Dans ce temps de passions politiques, où il est si difficile, lorsqu’on se sent quelque activité d’esprit, de se dérober à l’agitation générale, je crois avoir trouvé un moyen de repos dans l’étude sérieuse de l’histoire[5]. Ce n’est pas que la vue du passé et l’expérience des siècles me fassent renoncer à mes premiers désirs de liberté, comme à des illusions de jeunesse ; au contraire, je m’y attache de plus en plus : j’aime toujours la liberté, mais d’une affection moins impatiente. Je me dis qu’à toutes les époques et dans tous les pays il s’est rencontré beaucoup d’hommes qui, dans une situation et avec des opinions différentes des miennes, ont ressenti le même besoin que moi ; mais que la plupart sont morts avant d’avoir vu se réaliser ce qu’ils anticipaient en idée. Le travail de ce monde s’accomplit lentement ; et chaque génération qui passe ne fait guère que laisser une pierre pour la construction de l’édifice que rêvent les esprits ardents. Cette conviction, plutôt grave que triste, n’affaiblit point pour les individus le devoir de marcher droit à travers les séductions de l’intérêt et de la vanité, ni pour les peuples celui de maintenir leur dignité nationale ; car s’il n’y a que du malheur à être opprimé par la force des circonstances, il y a de la honte à se montrer servile.

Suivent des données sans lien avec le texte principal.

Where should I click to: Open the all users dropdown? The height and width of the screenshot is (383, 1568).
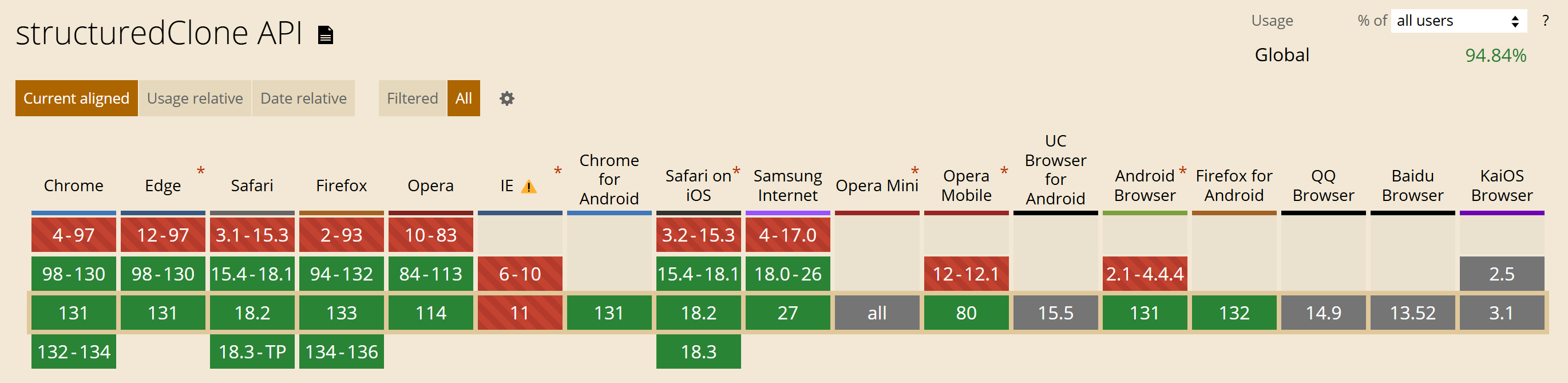click(1458, 21)
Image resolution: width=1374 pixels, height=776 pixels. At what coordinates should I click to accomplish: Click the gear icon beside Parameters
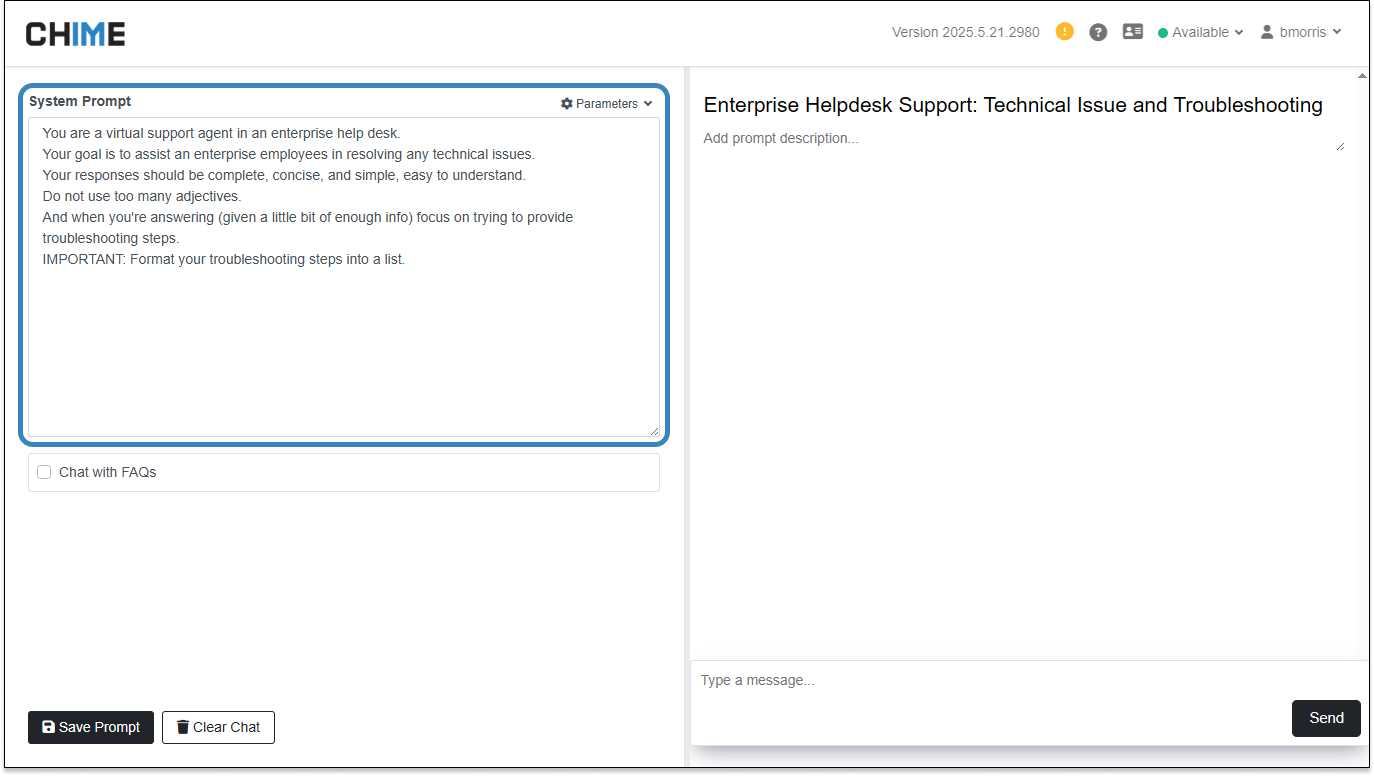(x=567, y=104)
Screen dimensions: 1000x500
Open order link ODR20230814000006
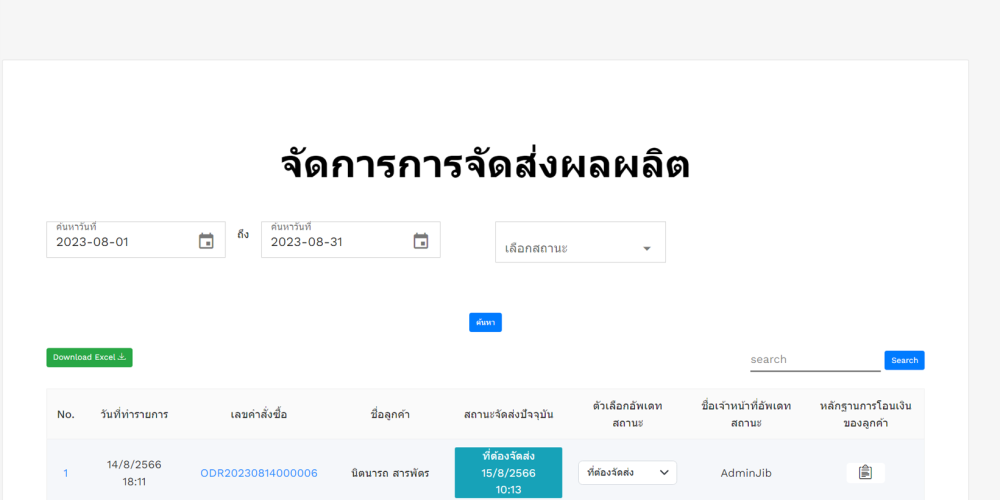[x=259, y=473]
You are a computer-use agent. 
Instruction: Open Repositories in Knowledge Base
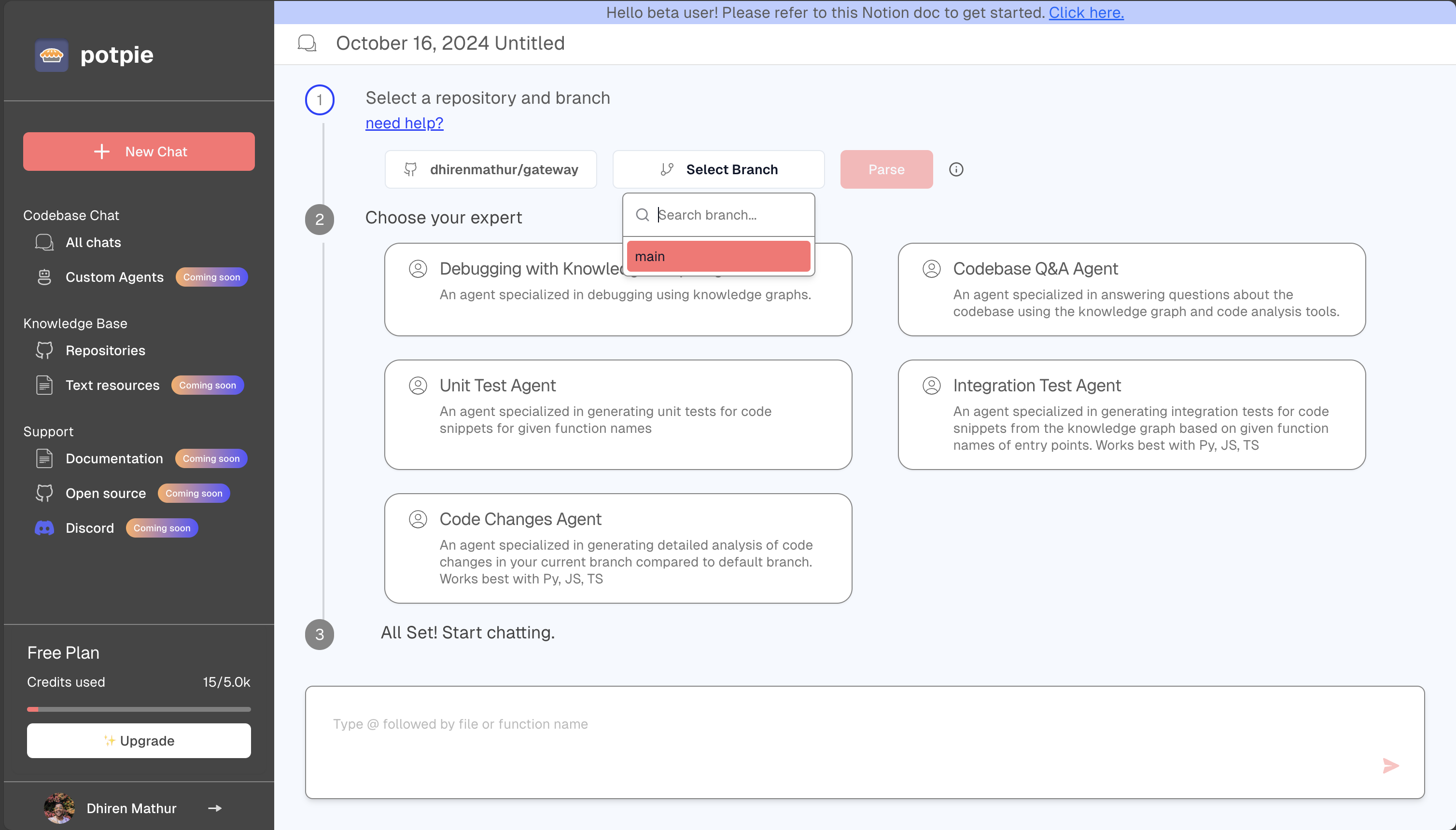(105, 351)
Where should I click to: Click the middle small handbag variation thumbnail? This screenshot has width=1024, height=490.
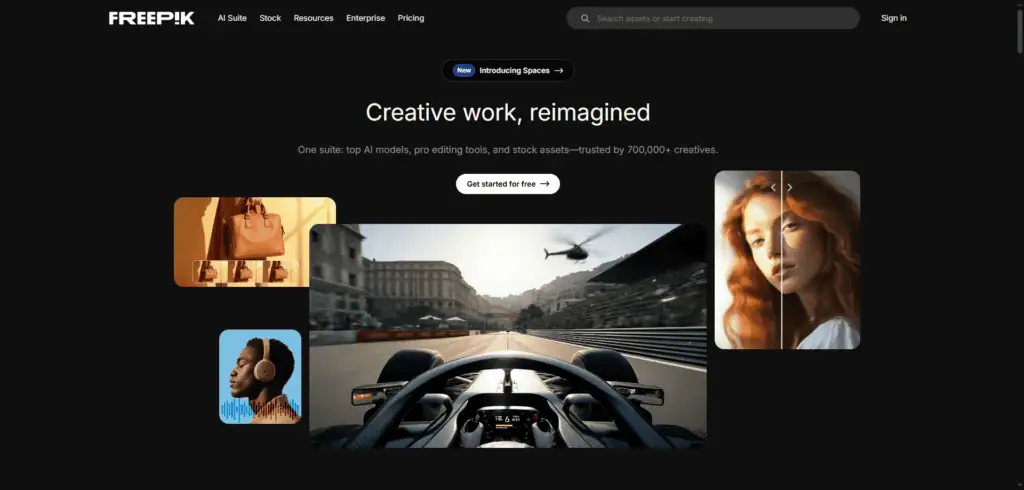pos(240,271)
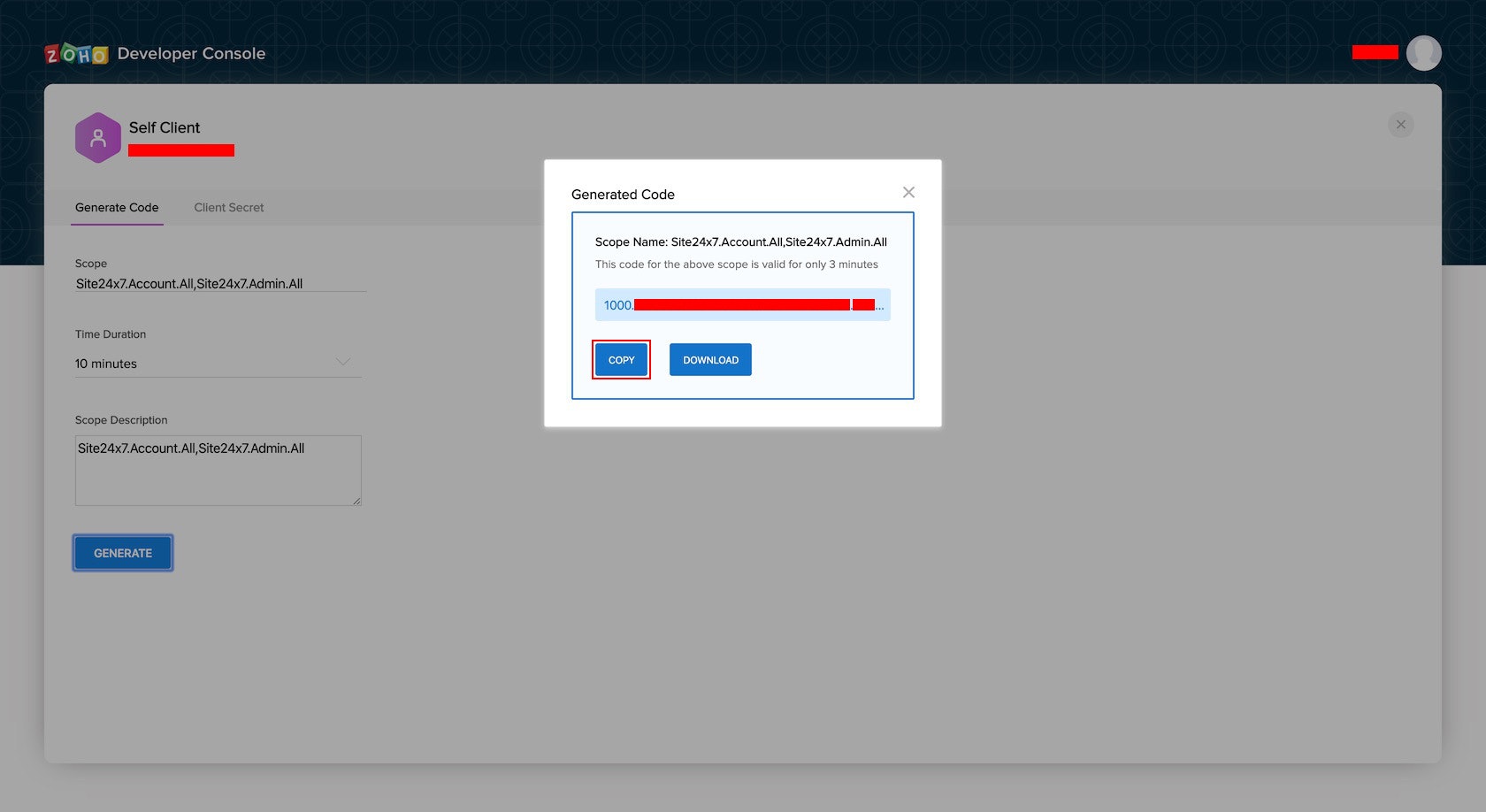Open the user profile avatar menu
Screen dimensions: 1486x812
pos(1425,53)
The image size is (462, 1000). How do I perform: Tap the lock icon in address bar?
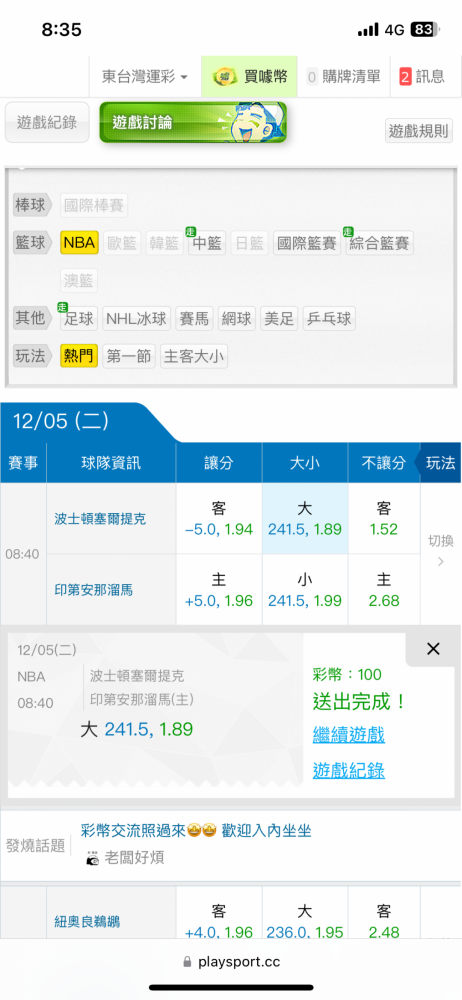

[5] Ceci a été écrit en 1827.

Je ne sais si je me trompe, mais je crois que notre patriotisme gagnerait beaucoup en pureté et en fermeté, si la connaissance de l’histoire, et surtout de l’histoire de France, se répandait plus généralement chez nous, et devenait en quelque sorte populaire. En promenant nos regards sur cette longue carrière ouverte depuis tant de siècles, où nous suivons nos pères, où nous précédons nos enfants, nous nous détacherions des querelles du moment, des regrets d’ambition ou de parti, des petites craintes et des petites espérances. Nous aurions plus de sécurité, plus de confiance dans l’avenir, si nous savions tous que, dans les temps les plus difficiles, jamais la justice, la liberté même, n’ont manqué de défenseurs dans ce pays. L’esprit d’indépendance est empreint dans notre histoire aussi fortement que dans celle d’aucun autre peuple ancien ou moderne. Nos aïeux l’ont comprise, ils l’ont voulue, non moins fermement que nous ; et, s’ils ne nous l’ont pas léguée pleine et entière, ce fut la faute des choses humaines et non la leur, car ils ont surmonté plus d’obstacles que nous n’en rencontrerons jamais.

Mais existe-t-il une histoire de France qui reproduise avec fidélité les idées, les sentiments, les mœurs des hommes qui nous ont transmis le nom que nous portons, et dont la destinée a préparé la nôtre ? Je ne le pense pas. L’étude de nos antiquités m’a prouvé tout le contraire. Et ce défaut d’une histoire nationale a contribué peut-être à prolonger l’incertitude des opinions et l’irritation des esprits. La vraie histoire nationale, celle qui mériterait de devenir populaire, est encore ensevelie dans la poussière des chroniques contemporaines : personne ne songe à l’en tirer ; et l’on réimprime encore les compilations inexactes, sans vérité et sans couleur, que, faute de mieux, nous décorons du titre d’Histoire de France. Dans ces récits vaguement pompeux, où un petit nombre de personnages privilégiés occupent seuls la scène historique, et où la masse entière de la nation disparaît derrière les manteaux de cour, nous ne trouvons ni une instruction grave, ni des leçons qui s’adressent à nous, ni cet intérêt de sympathie qui attache en général les hommes au sort de qui leur ressemble. Nos provinces, nos villes, tout ce que chacun de nous comprend dans ses affections sous le nom de patrie devrait nous être représenté à chaque siècle de son existence ; et, au lieu de cela, nous ne rencontrons que les annales domestiques de la famille régnante, des naissances, des mariages, des décès, des intrigues de palais, des guerres qui se ressemblent toutes, et dont le détail, toujours mal circonstancié, est dépourvu de mouvement et de caractère pittoresque.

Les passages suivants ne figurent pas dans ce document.